Thibauld - Imagination and Execution -

26Jan/091

Introducing allmyapps!

RT @thibauld Introducing allmyapps!

If you follow this blog, you probably know that, last august, I accepted to help develop freelancebusinessclub's new website. Three months later, on November 3rd, the new website was launched! Since then, after having squashed the small little bugs left, I started working on another project, my project. It's something that I've been thinking about a looooong time ago, it took me several years (really!) to mature it and, having completely recovered my technical skills, I thought it was the right time to make it become a reality.

Feeling that the market has reached a point where my project finally makes sense, I'm proud to introduce you to my new baby : allmyapps, the first linux app store designed to help users find and install new applications on their Ubuntu Linux system.

To fully understand this project, you need to know that I'm a long time Linux user and evangelist. I started using Linux in 1998 (with a slackware) while still in high school and I've always been convinced that Linux would find its way to the desktop sooner or later. There are 2 factors in particular that make me think that this time has come:

  • Canonical and Mark Shuttleworth's vision is, by far, the most important point. In my opinion, the biggest reason of the Linux Desktop relative failure til now is lack of willingness from the major Linux players. Let's face it... who, today, really works to make the Linux Desktop a reality? Red Hat? They purely and simply abandonned this market. Novell? They only considers the enterprise desktop... The only company really working towards making the Linux Desktop a reality is Canonical, Mark Shuttleworth (its founder) being committed to put the Linux Desktop into everybody's hands. And it's not only words! In the past months, Canonical has hired usability experts, desktop experience engineers... and the company is really working, both technically and commercially, to make the Linux Desktop happen. Unlike everybody else, they're not waiting for the market to move but are working to make it move!
  • The netbook opportunity. Did you see the laptop market last year? People are fond of netbooks: 14 millions of netbooks were sold in 2008, with around 30% of them preinstalled with Linux! For the first time, normal people (unlike you and me) are using Linux and loving it. Do not trust the rumor that says that the return rate is higher with linux netbooks as it is simply not true. Linux price and versatility is a strong asset when it comes to run machines with low spec and sell them at a low price. Netbooks are a great market opportunity for the Linux desktop! For the first time, "normal users" are buying machines with a Linux pre-installed on it.

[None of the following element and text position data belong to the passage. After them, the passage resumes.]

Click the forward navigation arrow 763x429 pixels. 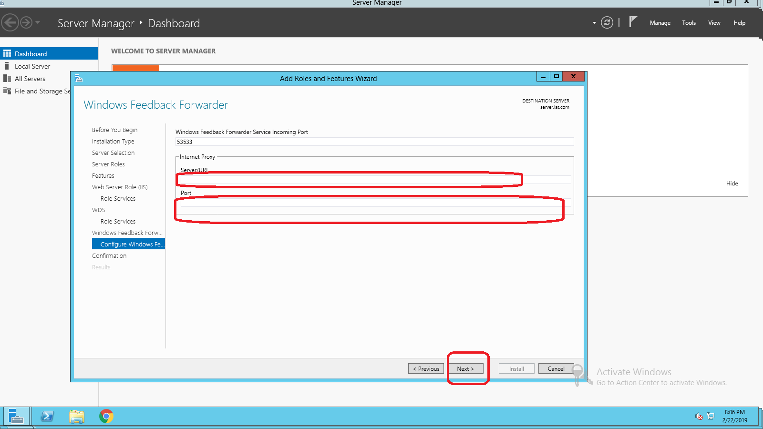click(26, 22)
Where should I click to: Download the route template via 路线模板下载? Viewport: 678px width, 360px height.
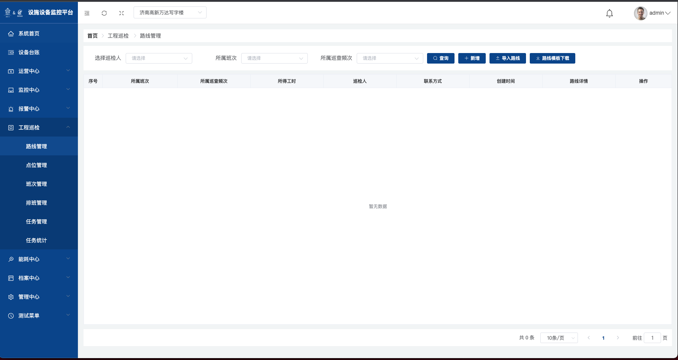click(552, 58)
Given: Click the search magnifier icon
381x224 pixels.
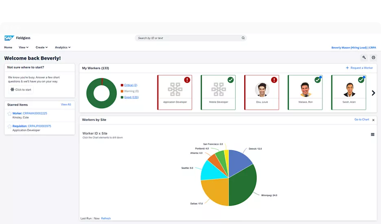Looking at the screenshot, I should click(x=243, y=38).
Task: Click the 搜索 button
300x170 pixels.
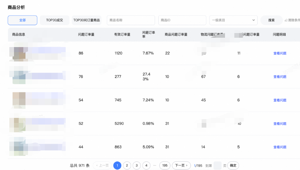Action: click(271, 20)
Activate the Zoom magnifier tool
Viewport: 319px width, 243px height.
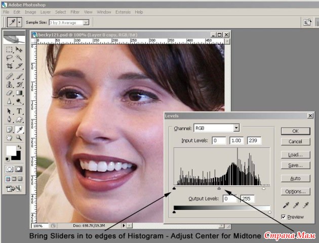(19, 137)
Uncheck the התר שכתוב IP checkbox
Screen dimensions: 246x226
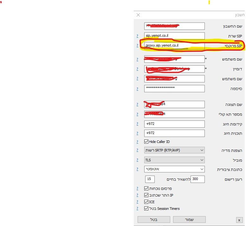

With the rise of the netbooks, more and more users today are confronted to a linux desktop. While using the system in itself is not a problem for most users, I've experienced that people tend to have a problem when it comes to finding new applications to install on their system. On the contraty to Windows systems, Linux systems historically have a very easy, quick and reliable installation mechanism, thanks to their centralized repositories and their associated package management systems. The only drawback of this mechanism is that it is different from the one users are used to on Windows... and it's a big drawback because users are getting lost... and lost users quickly turn into angry users! And the last thing you want is your users becoming angry! With allmyapps, we want to address this very specific issue.

I will probably not be blogging much about allmyapps on this blog. If you want to follow the development of allmyapps, I advise you to subscribe to allmyapps' blog. I will continue to write posts on my personal blog (this blog), I already have a few posts waiting about web application debugging / profiling and web application performance tuning... so stay tuned!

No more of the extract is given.